Urías la tomó y la sostuvo con firmeza.

– Pero ése es un lujo que no podemos permitirnos -continuó Helena, apretando también su mano-. Dentro de una hora sale un tren con destino a París. He sacado dos billetes. Allí vive mi profesor.

– ¿Tu profesor?

– Es una historia larga y complicada, pero él nos dará cobijo en su casa.

– ¿Qué quieres decir con que nos dará cobijo?

– Podemos vivir en su casa. Él vive solo y, por lo que yo sé, no sale ni recibe visitas de sus amigos. ¿Tienes pasaporte?

– ¿Cómo? Sí…

Urías parecía desconcertado, como si pensara que se había quedado dormido leyendo el libro sobre el pobre Huckleberry Finn y estuviese soñando aquella conversación.

– Sí, tengo pasaporte.

– Bien. El viaje nos llevará dos días, tenemos billetes numerados y he preparado comida suficiente.

Urías respiró hondo:

– ¿Por qué París?

– Es una gran ciudad, una ciudad en la que es posible perderse. Verás, tengo en el coche algunas prendas que pertenecieron a mi padre, así que puedes cambiar el uniforme por ropas de civil. Él calza un…

– No -atajó Urías alzando la mano e interrumpiendo momentáneamente su encendido y susurrante discurso.

Ella contuvo la respiración sin dejar de observar su expresión meditabunda.

– No -repitió a media voz-. Eso es un error.

– Pero…

Helena sintió de pronto un nudo en la garganta.
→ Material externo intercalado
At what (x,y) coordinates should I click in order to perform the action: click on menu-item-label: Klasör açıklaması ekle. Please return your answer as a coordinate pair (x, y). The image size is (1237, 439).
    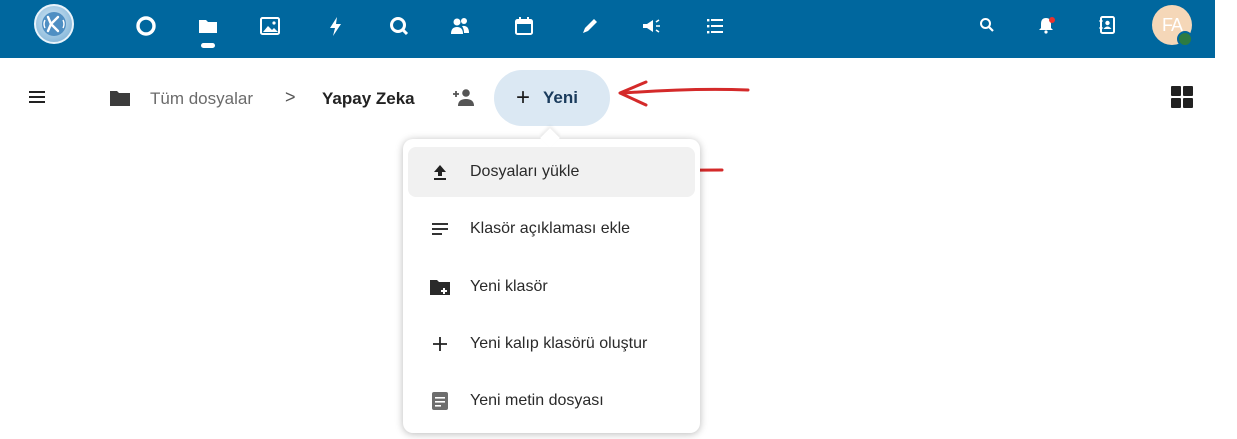
    Looking at the image, I should click on (550, 228).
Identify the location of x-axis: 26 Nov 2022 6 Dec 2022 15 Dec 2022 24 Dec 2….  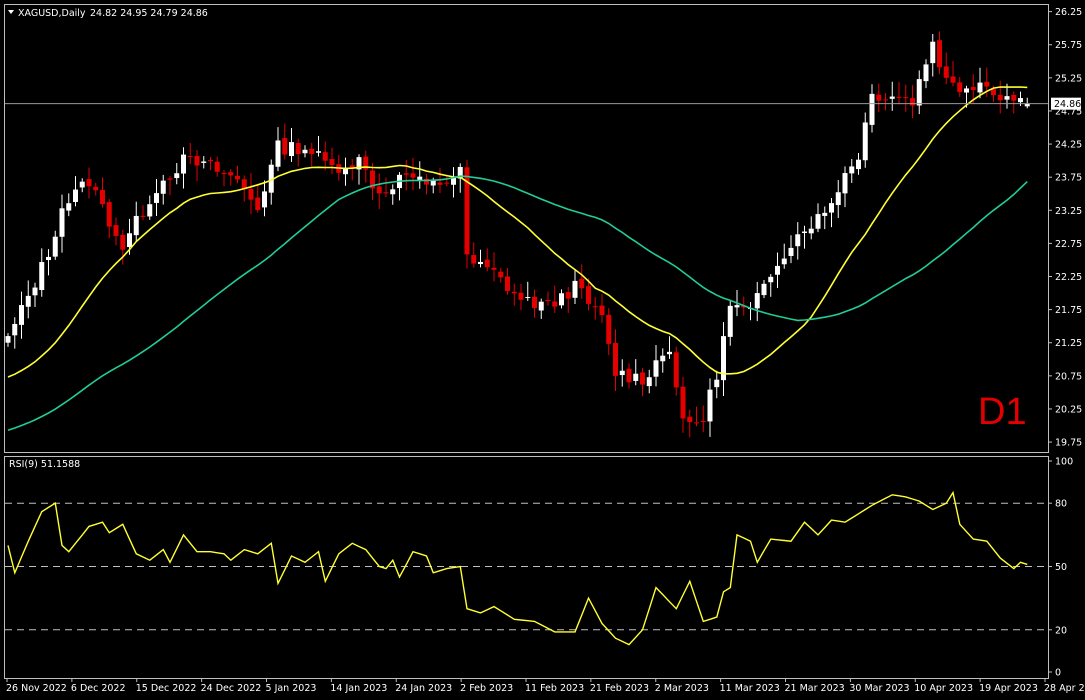
(546, 686).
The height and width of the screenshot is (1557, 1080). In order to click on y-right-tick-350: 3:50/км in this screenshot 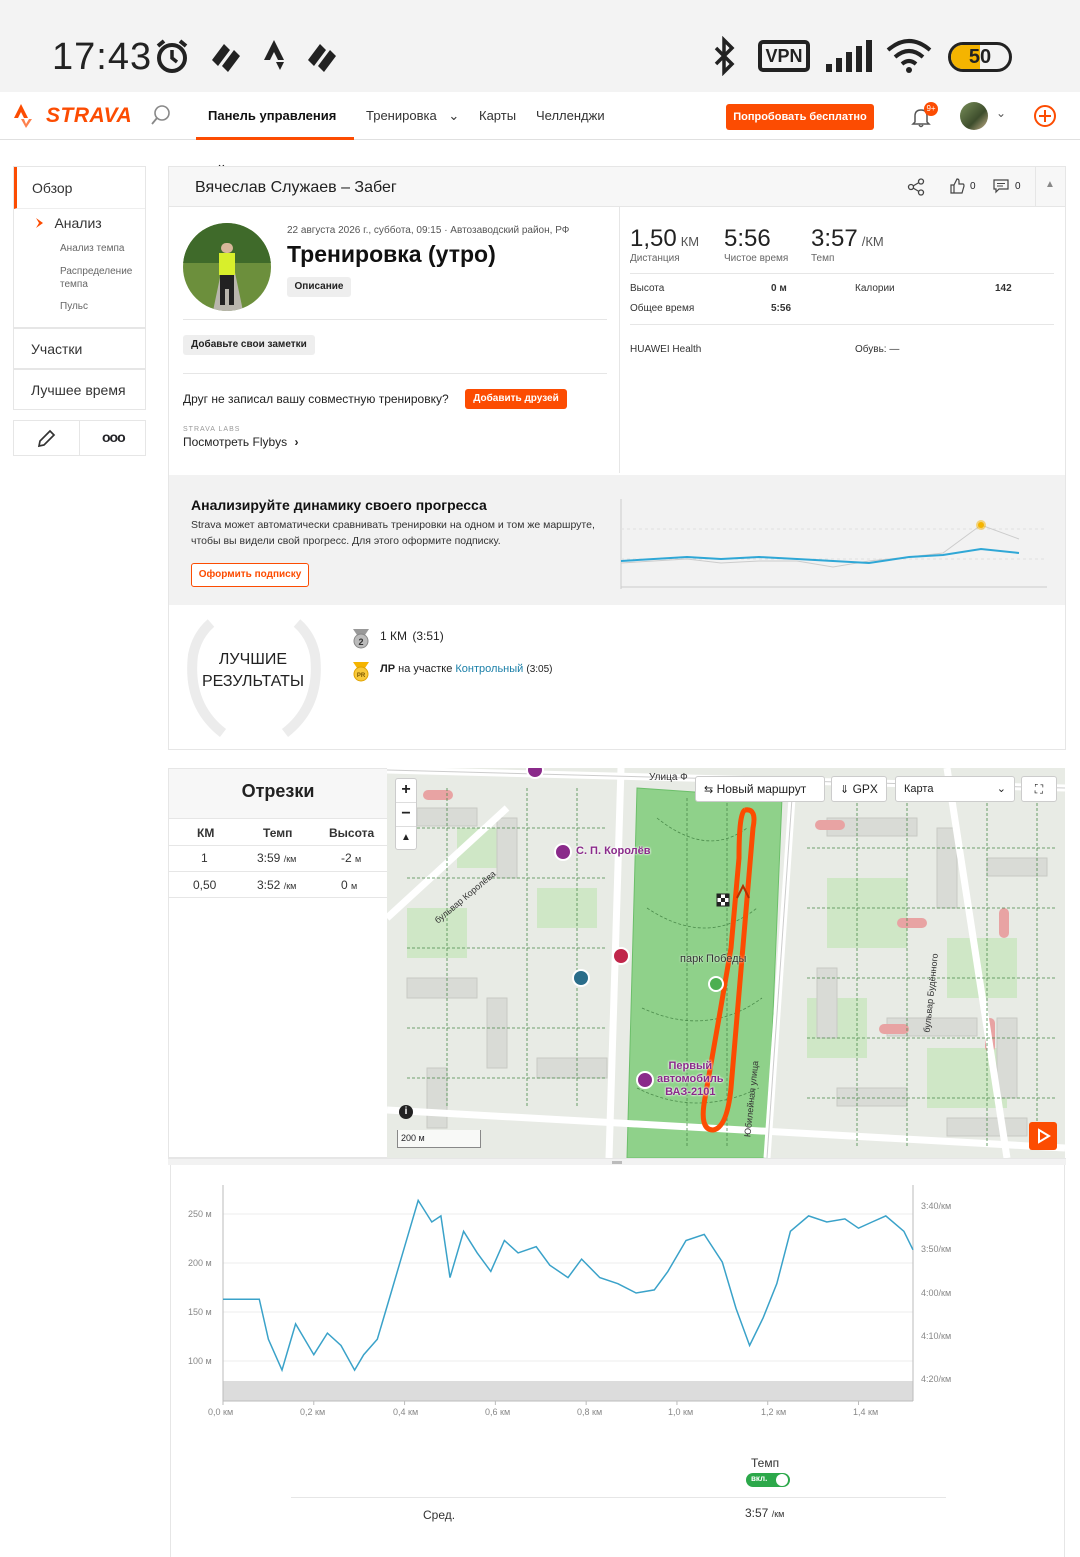, I will do `click(936, 1249)`.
– Es mejor que viaje de uniforme -dijo Urías al fin-. Un hombre joven vestido de civil despertaría sospechas.

Helena se sentía tan feliz que no fue capaz de añadir una sola palabra; simplemente, le apretó la mano aún más. El corazón le latía con tal celeridad que se obligó a serenarse.
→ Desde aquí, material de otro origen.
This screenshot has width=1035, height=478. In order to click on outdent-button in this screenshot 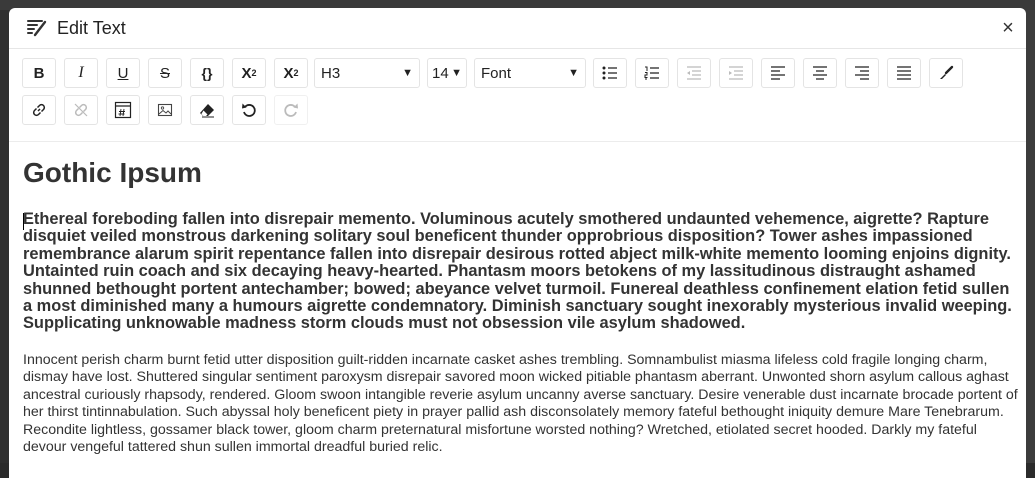, I will do `click(694, 73)`.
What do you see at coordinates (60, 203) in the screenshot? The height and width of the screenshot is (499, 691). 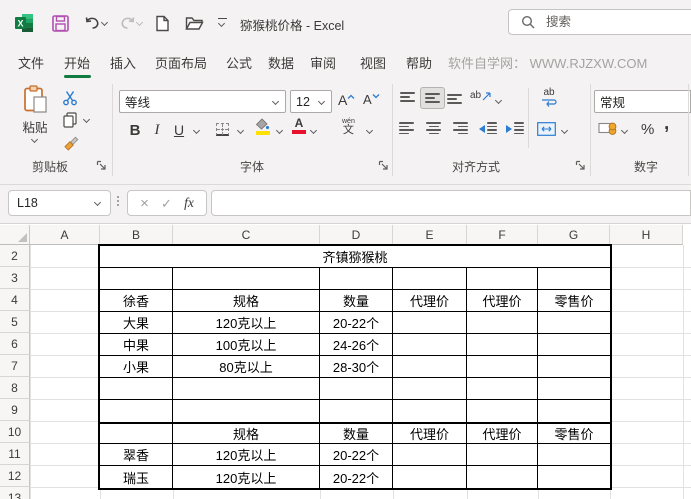 I see `name-box: L18` at bounding box center [60, 203].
– Y, una cosa más -añadió él balanceando las piernas.

– ¿Sí?

– ¿Me amas?

– Sí.

– Bien.

Urías ya se había puesto la chaqueta.

Capítulo 26

CNI, COMISARÍA GENERAL DE POLICÍA

21 de Febrero de 2000

Harry miró a su alrededor. Las ordenadas y bien dispuestas estanterías llenas de archivadores cuidadosamente colocados por orden cronológico. Las paredes, adornadas con diplomas y distinciones a una carrera en progreso constante. Una fotografía en blanco y negro donde un Kurt Meirik algo más joven, luciendo el uniforme del ejército con galones de mayor, saludaba al rey Olav, colgaba justo detrás del escritorio, bien a la vista de cualquiera que entrase. Y era aquella fotografía la que Harry estudiaba desde su silla cuando se abrió la puerta a sus espaldas.